After Friendly Oil moved to St. John Street and later out to Route 40, Gary Pensell (born 1941) and his wife, Barbara, saw an opportunity for a marina on the waterfront property. It took him five to six years in the 1950s of preparing for the marina. While dredging the area in 1953, they found a ship that had sunk on the bottom with its propeller sticking out of the water. Doug Burdette was there during the dredging when they latched onto and lifted the big propeller and shaft out, to the surprise of everyone around, says Doug. The propeller and shaft are now displayed on Lafayette Street alongside the Maritime Museum with a plaque:
A propeller uses the principle of the screw to convert rotational motion into forward thrust to power a boat or ship in the water. This propeller was manufactured in 1895, and installed on the 135 foot tug Sea King. The tug reported for War 1917 at Havre de Grace to have its steam boiler replaced, but the war ended before work was completed. There, it was abandoned and sank. In 1953, George Pensell cleared the wreck to build the Tidewater Marina. He saved the propeller and shaft and later donated them to the museum."
While George Pensell still owned the property, he left his son, Garrett Justin “Gary” Pensell to run the operations of the marina. Eventually, the younger Gary says, he bought his Dad out—but only after they got an appraisal which was the full price he paid his Dad. In 1972, Hurricane Agnes dealt them a severe blow from which they only slowly recovered.
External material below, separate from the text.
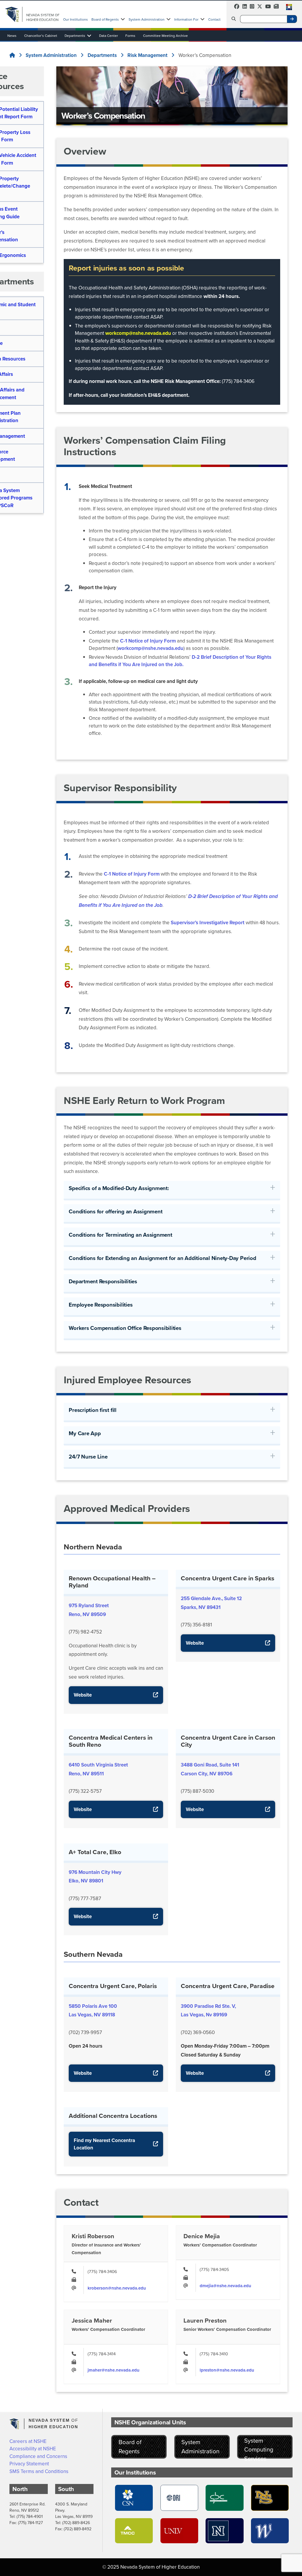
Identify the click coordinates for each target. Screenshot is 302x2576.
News (12, 35)
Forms (130, 35)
But getting into selling large sailboats helped them.
The Tidewater Marina property now includes several buildings and the three-story brick office building at 203 Market Street built more recently. That at first was the location of Tidewater Marina Outfitters in 2006 until the outfitters shop was moved down into the main Marina building. The Market Street building now contains rental offices. The Marina is now owned by the Pensell-Rhinehart Partnership No.1, LLP.
County Records
Built 1973. 55,460 sq ft, storage warehouse, 11.3-acre lot.